The Comic History of Rome by Gilbert Abbott A. Beckett, illustrated by John Leech
This is an hilarious romp through the history of Rome from its beginning to the death of Julius Caesar. All the famous adventures, crisis and eventual victories of the Romans over their enemies, i.e. the rest of the world,which informed
the identity of Romans for centuries and for western culture up to this day have served as examples of the virtue, courage and steadfastness of the strong against the weak. Beckett's satirical approach to Roman history delivers a non-stop knee slapping yet largely accurate account of a great and important history. Quite ironic since it was the Romans who invented political satire. The text is accompanied by numerous engravings and illustrations by John Leech which are as riotous as the text and justify a perusal of the book on their own account. Beckett's satire is even more amusing if one is already familiar with the stories as told by the great Roman historian Livy in his great History of Rome and the endlessly interesting biographical sketches of Plutarch.
The Lives of Vespasian, Titus and Domitian
From: The Lives of the Twelve Caesars_______by C. Suetonius Tranquillus
Suetonius' "Lives of the Caesars" supply us with almost all the personal information the we have about the first eleven emperors ( the twelfth Caesar was Julius Caesar who wasn't an emperor and whom we know much about from his own writings and from others). His tendency to dwell on gossip and the juicy idiosyncrasies of the emperors colored the world's perception of the early emperors up until modern times until archaeological and inscriptional evidence painted a somewhat different picture.
Outlines of Roman History___by William C. Morey, Ph.D., D.C.L., Edited by Jeffrey C. Kalb, Jr.
This is a concise history of Rome from its very beginnings in the 8th century B.C. to the fall of the Roman empire in the 5th century A.D. Although it is now over a hundred years old, it offers a solid description of all the major events, trends and historical figures which marked the growth and expansion of Rome in its quest to become the greatest and ultimately the most influential civilization of antiquity.
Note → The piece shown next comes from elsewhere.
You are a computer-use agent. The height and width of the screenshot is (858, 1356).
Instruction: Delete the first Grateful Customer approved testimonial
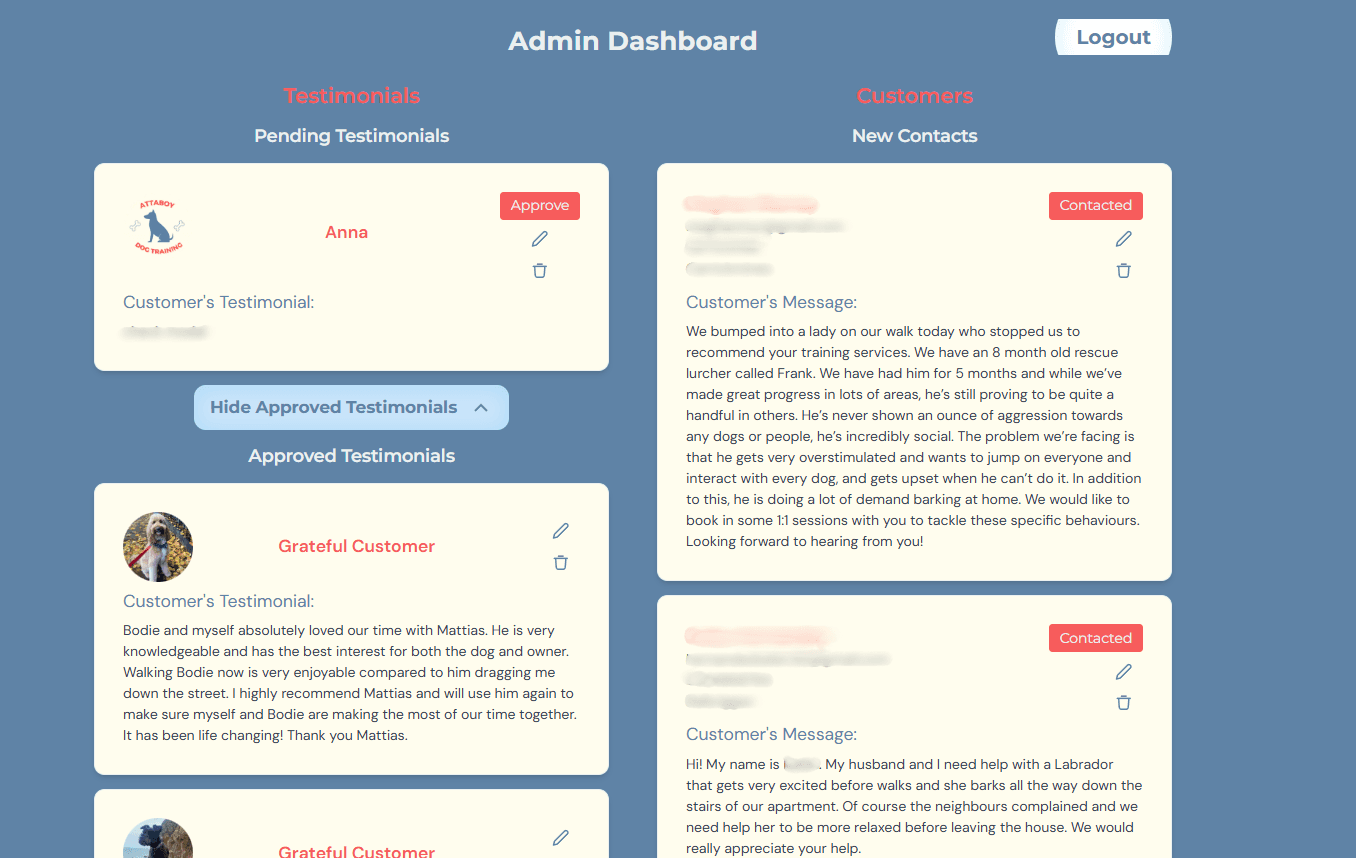tap(561, 562)
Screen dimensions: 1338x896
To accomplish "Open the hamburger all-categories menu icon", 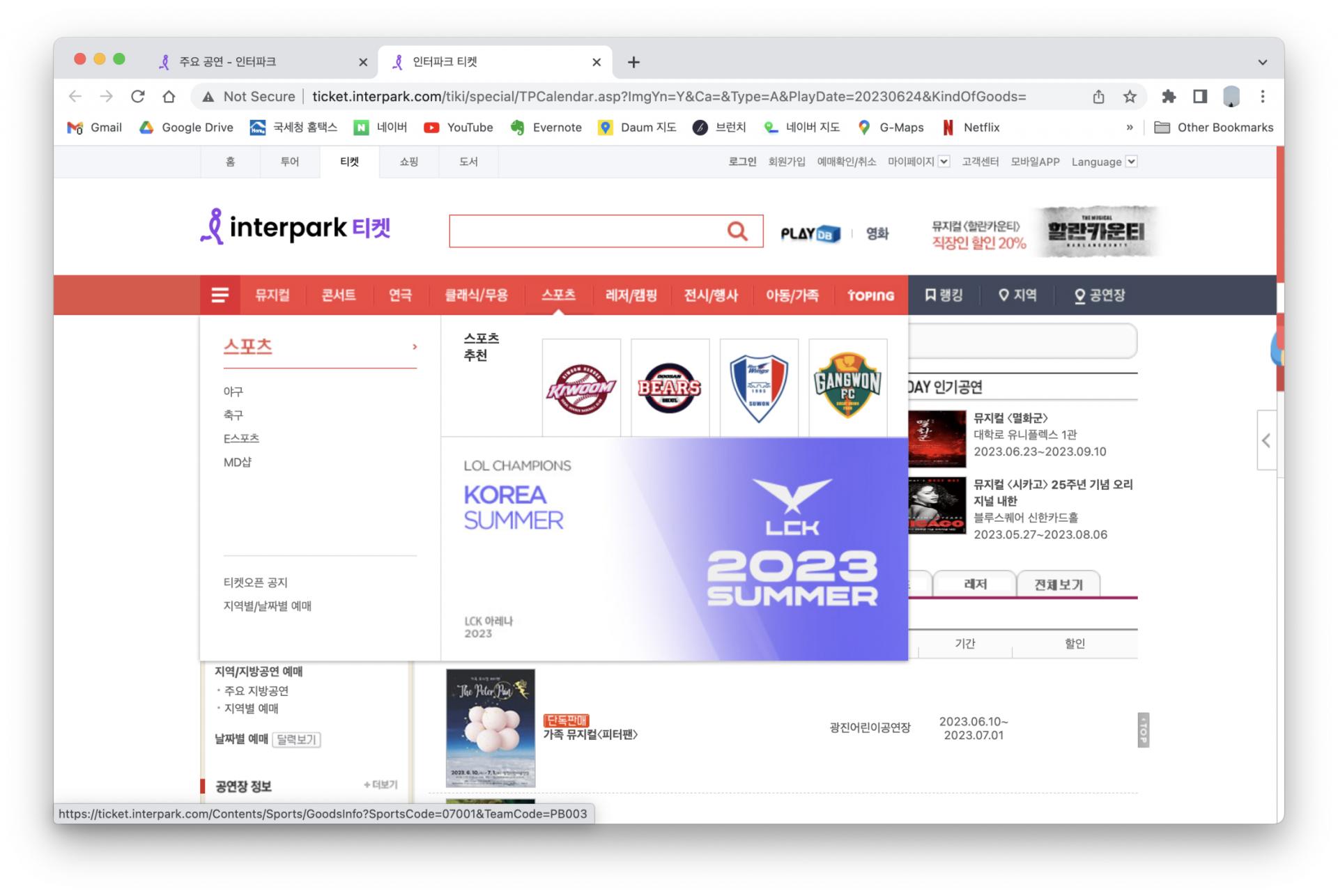I will 220,295.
The Private Life of the Romans___by Harold Whetstone Johnston, Revised by Mary Johnston
The 16 chapters present an overview of family structure, names, marriage, children and education, religion, dependents, slaves and client,, the house and its furniture, dress and personal ornaments, food and meals, amusements and baths, travel and correspondence, books, sources of income and means of living, the Roman's day, burial-places and funeral ceremonies. These things are of interest to us in the case of any ancient or foreign people; in the case of the Romans they are of especial importance, because they help to explain the powerful influence that nation exerted over the old world, and make it easier to understand why that influence is still felt in some degree today.